22.6.12

Albertine


Quelquefois il faisait un si beau clair de lune, qu’une heure après qu’Albertine était couchée, j’allais jusqu’à son lit pour lui dire de regarder la fenêtre. [...] 

Dans la chambre sombre, je ne voyais rien que, sur la blancheur de l’oreiller, un mince diadème de cheveux noirs. Mais j’entendais la respiration d’Albertine. Son sommeil était si profond que j’hésitais d’abord à aller jusqu’au lit. Puis, je m’asseyais au bord.

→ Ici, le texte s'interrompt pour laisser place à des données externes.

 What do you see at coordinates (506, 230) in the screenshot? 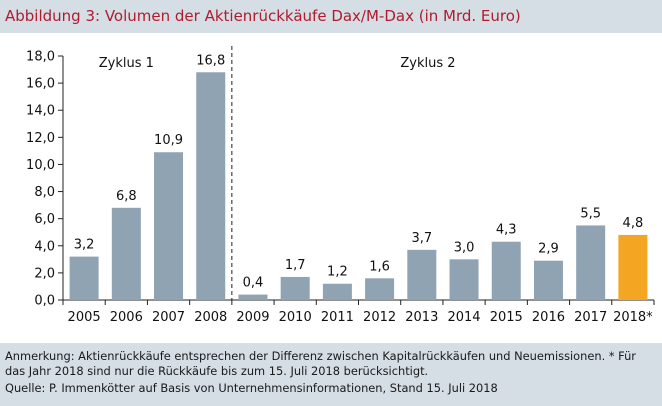
I see `data-label: 4,3` at bounding box center [506, 230].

Le sommeil continuait de couler avec le même murmure. 

Ce qui est impossible à dire, c’est à quel point ses réveils étaient gais. Je l’embrassais, je la secouais. Aussitôt elle s’arrêtait de dormir, mais, sans même l’intervalle d’un instant, éclatait de rire, me disant, en nouant ses bras à mon cou : « J’étais justement en train de me demander si tu ne viendrais pas », et elle riait tendrement de plus belle. 

On aurait dit que sa tête charmante, quand elle dormait, n’était pleine que de gaîté, de tendresse et de rire. Et en l’éveillant j’avais seulement, comme quand on ouvre un fruit, fait fuser le jus jaillissant qui désaltère.